Why current solutions are bad
Consultant fees scale with award size, not effort; small systems get deprioritized because their projects are too small to be worth a consultant's time β€” which is exactly the long tail a per-filing software product can serve profitably. Inventory SaaS incumbents stop at the inventory; the loan application and post-award reimbursement/documentation trail is still hand-built.
Proposed product
A guided filing engine for the IFA SRF LSLR program: intake wizard that ingests the system's existing LSL inventory (including 120Water/State exports), generates the loan application package, PER coordination checklists, and the recurring post-award documentation (replacement records, disbursement requests, Davis-Bacon/AIS attachments). Charge per filing package and per post-award documentation cycle. Explicitly NOT an inventory-prediction tool β€” do not fight 120Water on their ground; sit downstream of the inventory on the money paperwork.
MVP version
One Indiana-specific artifact: the complete IFA SRF LSLR application package generator (forms + required attachments checklist + inventory-data import), validated against the actual IFA submission requirements, plus a manual white-glove first delivery for 2–3 pilot systems. Founder must first pull IFA's current intended use plan / project priority list to get the real forms and the real applicant list β€” that PPL is also the sales lead list.
30-day build
Verify the actual IFA SRF submission process and forms (this is the biggest unknown β€” flagged); download IFA's project priority list and Indiana's LSL inventory data to build a ranked list of systems with lead lines that have NOT yet applied; interview 5 systems and 3 consultants from that list; build the package generator against one real application.
60-day build
Deliver 2–3 paid pilot packages (white-glove pricing $2,500–5,000 each, positioned against percentage-fee consultants); harden the generator; sign one multi-client engineering/consulting firm as a channel user.
90-day revenue plan
5–10 paid filing packages and/or 1–2 consultant-firm licenses; begin cloning the template for Wisconsin and Pennsylvania (both funded, cited) so the second state ships in weeks, not months.
Distribution path
Direct, list-driven outreach β€” the filer class is enumerable from public data (EPA SDWIS + Indiana LSL inventories + IFA PPL), which suits a founder who sells by demonstrated value: send each target system a pre-filled snapshot of its own inventory and eligible funding.
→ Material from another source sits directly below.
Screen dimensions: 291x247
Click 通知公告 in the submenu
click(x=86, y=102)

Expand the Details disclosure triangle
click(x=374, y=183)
Channel: Indiana Rural Water Association and AWWA Indiana section; consultant firms as multipliers.
Pricing hypothesis
$2,500–5,000 per application package (vs. consultant percentage fees on six-to-seven-figure awards); $200–500/mo or per-submission for post-award replacement documentation; state-clone pricing identical per state.
Technical difficulty
Low-to-moderate: document assembly, data import, checklist logic β€” well inside solo AI-assisted range. The hard part is domain accuracy (SRF rules, cross-cutting federal requirements), not code.
Legal / regulatory risk
Low. Preparing filings as a service/tool is unlicensed activity; the founder does not become a regulated party. Modest risk of being perceived as unauthorized practice of engineering if the tool drifts into PER content β€” keep it to the funding/documentation layer.
Platform dependency
Government submission channel β€” no platform owner can deplatform it (per scoring rules, no platform_policy_risk). Risk is process change if IFA alters forms; that is maintenance, not existential.
Founder fit
Maximal shape-match: this is precisely his proven ELDT play β€” read a mandate, find the compelled/incentivized filer class, build the submission layer, charge per filing β€” applied to water infrastructure, adjacent to his industrial-operations and public-records strengths. Scored 9 accordingly (lesson 'government-portal mandate opportunities fit this founder best', confidence 0.79, applies directly).
Breakout potential
High on the replication axis: the cited awards alone show WI, PA, MN, TN, MI, GA running the same program with the same paperwork burden β€” a 50-state clone path with near-identical product. Expansion also runs vertically into non-LSLR DWSRF/CWSRF filings.
Final recommendation
PURSUE as a validation sprint, not a blind build. The funded mandate is hard evidence ($240M IN, cited), founder fit is maximal, and the 50-state clone path is visible in this same batch. The one thing that kills it is filing volume/consultant capture β€” resolvable in two weeks with public data (IFA PPL + application counts) and five phone calls before writing product code. Treat 4284 and this as ONE opportunity with Indiana as beachhead or fast-follow.
Next action
Pull the Indiana Finance Authority SRF intended use plan and project priority list; count actual LSLR applicants and identify who prepared each application; if >100 credible unserved systems remain, start the pilot outreach list the same day.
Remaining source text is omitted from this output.